206 腸内環境とダイエットの関係

腸内には300種類以上、約300兆個もの腸内細菌が棲息しているといいます。腸内細菌は善玉菌、悪玉菌、日和見菌に大きく分けられます。そのバランスによって腸内環境が変化しますが、善玉菌が増えることによって便通や体調がよくなるだけでなく、認知機能が高まることが確認されています。
腸内細菌は生まれる前の胎児の腸内には存在していなくて、産道で母親から腸内細菌を受け継ぎます。誕生直後の赤ちゃんの腸内細菌のほとんどはアクチノバクテリア門に分類される善玉菌で、その多くはビフィズス菌となっています。その後にはフィルミキュテス門の細菌が増えていきますが、これは乳酸菌や皮膚の常在菌などです。フィルミキュテス門は脂肪分解を抑える働きがあることから、一般にはデブ菌とも呼ばれています。
ダイエットに関してフィルミキュテス門は余分なものと思われがちですが、脂肪の分解を抑えて、脂肪細胞に蓄積される中性脂肪を増やすことは生命維持には重要なことです。中性脂肪は脂肪酸3個とグリセロール1個が結びついた構造の脂肪酸を蓄積するための形態です。脂肪酸は細胞内のミトコンドリアでのエネルギー代謝によってエネルギー物質のATP(アデノシン三リン酸)を作り出すためのエネルギー源であり、脂肪酸を多く蓄積することで成長と活動のためのエネルギーとしているわけです。
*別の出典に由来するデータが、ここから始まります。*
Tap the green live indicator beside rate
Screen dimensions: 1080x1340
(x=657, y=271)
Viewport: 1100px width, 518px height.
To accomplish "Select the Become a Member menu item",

60歳以降になるとバクテロイデス門が増えていきます。バクテロイデス門は日和見菌です。日和見菌は普段は腸内環境に影響を与えるものではないものの、悪玉菌が増えると日和見菌は悪玉菌と同様の働きをするようになります。バクテロイデス門は脂肪の分解を抑えることからヤセ菌とも呼ばれています。